Le premier mérite de Colette est de contourner une tradition manichéenne qui fait de Willy un phallocrate despotique spoliant sa femme de la gloire qui lui revient. La situation est plus complexe. S’il l’enferme dans une chambre pour qu’elle produise des chapitres, une réelle complicité unit les époux. Evidemment, il est un rustre qui soulage sa vessie tout en rappelant à Gabrielle qu’il faut «plus d’épices et moins de littérature» dans ses textes, un goujat qui la trompe à tire-larigot. Mais il est le mentor qui lui enseigne les ficelles du métier et la confiance en soi – l’écrivaine reconnaîtra qu’elle n’avait pas envisagé de faire carrière dans la littérature. Willy ne fait guère que s’accommoder du sexisme de son temps selon lequel «les écrivaines ne vendent pas». Lorsque Colette apprend que son mari a vendu les droits des Claudine sans lui en parler, elle rompt définitivement avec lui.

A travers la «Claudinemania» déferlant sur Paris comme un vent frais et libérateur, le film rappelle que les Beatles n’ont pas inventé l’hystérie collective: Claudine, l’écolière frondeuse, se décline en produits dérivés multiples tandis que les sosies prolifèrent à travers cette Belle Epoque dont on a oublié la liberté de mœurs. Fière, intense, vive, Keira Knightley, toujours à l’aise dans les rôles historiques, campe une Colette remarquable, tandis que Dominic West, massif, jovial et impérieux, est parfait en Willy.

Eclat éternel

Wash Westmoreland a appris le métier en tournant des pornos gays.
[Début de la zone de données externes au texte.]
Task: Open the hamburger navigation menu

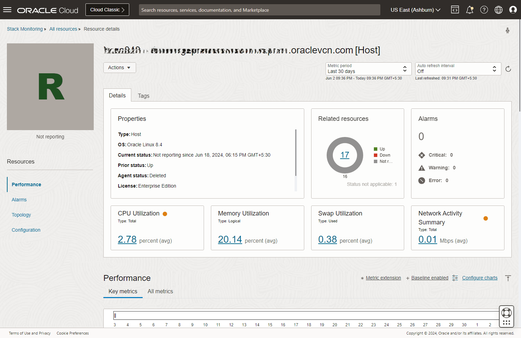Action: point(7,10)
Avec son compagnon, Richard Glatzer, il a réalisé quatre films, dont un biopic d’Errol Flynn (The Last of Robin Hood) et l’émouvant portrait d’une femme atteinte de la maladie d’Alzheimer (Still Alice, avec Julianne Moore). Son partenaire étant décédé, Westmoreland tourne son premier long métrage en solo. Esthétiquement ambitieux, magnifiquement éclairé, Colette emprunte son inspiration visuelle à Monet, à Renoir, à Toulouse-Lautrec pour mettre en scène la campagne, les salons ou les cafés-théâtres. Il s’intéresse avant tout à l’émancipation de Colette, comme écrivaine et comme femme, davantage qu’à la littérature – il est vrai que le personnage écrit en français et parle en anglais…

Tandis qu’elles cueillent des tomates au jardin, Colette demande à sa mère, Sidonie (Fiona Shaw), athée et féministe, si elle s’est déjà sentie prisonnière d’un rôle. «Comme épouse oui, lui répond-elle, comme mère jamais.» Cette remarque aide la jeune écrivaine à se défaire du joug du mariage, à ne pas vivre dans l’ombre de Willy. Elle lui avoue que les femmes l’attirent. Il l’autorise à avoir des relations homosexuelles. Elle teste sa bisexualité auprès de deux créatures troublantes, une Américaine rousse au tempérament ardent, qui est aussi la maîtresse de Willy, et surtout Mathilde de Morny, dite Missy (Denise Gough). Cette comtesse, dont l’androgynie évoque celle de Christine and the Queens, s’habille en homme, une provocation scandaleuse, voire illégale, que seul son statut social lui permet d’assumer. Elle trouve les mots qui libèrent Colette de la domination masculine.

Tandis que Willy cherche le frisson auprès de gamines en col Claudine, Colette et Missy se passionnent pour le music-hall. Elles font scandale en s’embrassant dans une pantomime, partent en tournée, vivent leur vie. Colette entrera à l’Académie Goncourt et brille d’un éclat éternel au fronton des Lettres, tandis que Willy a sombré dans l’oubli.


Colette, de Wash Westmoreland (Royaume-Uni, Etats-Unis, 2019), avec Keira Knightley, Fiona Shaw, Dominic West, Denise Gough, 1h51.